At its core, addiction of any sort is about making some behavior - any behavior, and sometimes not even a demonstrably destructive behavior—the centerpiece of one's life, and doing that to the point where the choice interferes with what might be defined as typical social functioning. The question we must ask in this is whether there is a place to stand where sobriety itself does not become another form of addiction.
Is addiction a disease? Is addiction a behavior? Is addictive behavior a symptom of a more subtle and underlying obsessive-compulsive system? Does addiction even exist? Is addiction treatable? Is there such a thing as true recovery, or is there only "recovering"? What came first, the chicken or the egg, and what, by the way, is the nature of God? It's all pretty much the same thing—everyone has an opinion, everyone has a position, and there are no hard and fast answers.
One thing is clear. This thing that we label addiction interferes with our ability to function effectively in the world and within ourselves. It is an obstacle, and, for us to have a clear path on our journey - both inward and outward—we must clear away the obstacles; something that, in the case of addiction, intends sobriety. But what, as one of my patients asked me this past week, if that sobriety breeds fear - fear of one's addiction? Do we, in our sobriety, then choose to live in fear?
The question brought me back to the conundrum that we have posited before - how do you let go of the ego without grasping at letting go of the ego? In this case, how do you let go of your addiction without grasping at letting go of your addiction? More to the point, how do you live in your sobriety without grasping at your sobriety?
Grasping is attachment and attachment is fear—in this case, fear of loss—and living in fear for the sake of your own peace of mind is no peace of mind at all.

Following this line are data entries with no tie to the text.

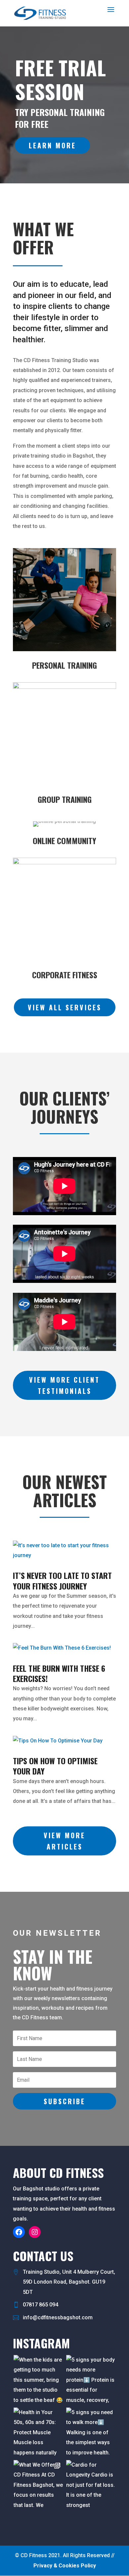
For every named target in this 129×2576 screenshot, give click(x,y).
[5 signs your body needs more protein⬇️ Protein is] (90, 2379)
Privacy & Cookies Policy (64, 2565)
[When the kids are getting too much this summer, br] (38, 2379)
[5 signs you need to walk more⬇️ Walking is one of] (90, 2432)
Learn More (52, 145)
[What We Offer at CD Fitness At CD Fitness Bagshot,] (38, 2484)
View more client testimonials (64, 1385)
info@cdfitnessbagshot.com (58, 2317)
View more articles (64, 1840)
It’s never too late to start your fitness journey (62, 1580)
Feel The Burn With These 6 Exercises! (59, 1673)
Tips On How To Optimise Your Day (55, 1766)
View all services (65, 1007)
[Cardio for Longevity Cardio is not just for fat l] (90, 2484)
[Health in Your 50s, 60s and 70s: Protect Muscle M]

Oh, ma-a-a-an (rising inflection) - this is the stuff that keeps me up at night.
I am going to take a position on addiction for the sake of this conversation. That position is not intended to engender debate, as that debate is endless.
My personal belief is that addiction is an obsessive-compulsive system, and that the behavior associated with that system (drinking, drugging, gambling, spending, sex, etc.) is a symptom of that underlying system. The manifest symptom is prompted by underlying vulnerabilities that are unique to each individual, so the symptomology of addiction is typically tied to the individual personality matrix of the addict.
If we take this position,—holding space for the possibility that alcoholism may be a disease with organic antecedents—letting go of our fear of confronting the emotions, situations and feelings that lead us to our avoidance and prompt our addictive behavior leads us then to sobriety. If, however, we build our investment in sobriety around our fear of addiction, rather than a genuine intention to set aside our avoidance and confront our deeper condition, what and where does it really get us? Not much and nowhere, except, for all intents and purposes, providing us with another centerpiece. No digging in the dirt, just a prettier garden. Not a bad start, but only a start - no finish.
Addictive behavior is a survival mechanism prompted by fear, shielding us from confronting our deeper demons by providing us with a superficial demon. Sobriety is also a survival mechanism, providing us with a vehicle for setting aside that superficial demon, also prompted by fear - a fear of our demon. Maintaining our sobriety can easily become our new demon - a demon disguised as an angel - and thus itself be an obstacle to getting to heart of the matter, the engine of our addiction.
Buddha said, "All things in moderation—take the Middle Way." My friend Alfred is an alcoholic and has been sober for 41 years. He is also a professional bartender - something he calls his "13th Step". He says that this reminds him why he doesn't drink, and is also quick to point out that, for him, sobriety is not about being a sober alcoholic, but, rather, about simply not drinking. This is a brilliant snapshot of the conscious work that can be brought to bear around addiction, sobriety and integral living.
Exploring how to make your sobriety part and parcel of your life without making it the overarching imperative - your new demon -- is key to advancing your full potential and finding balance in your life. And, apparently, Buddha whips up a helluvan Appletini at the country club in Westport.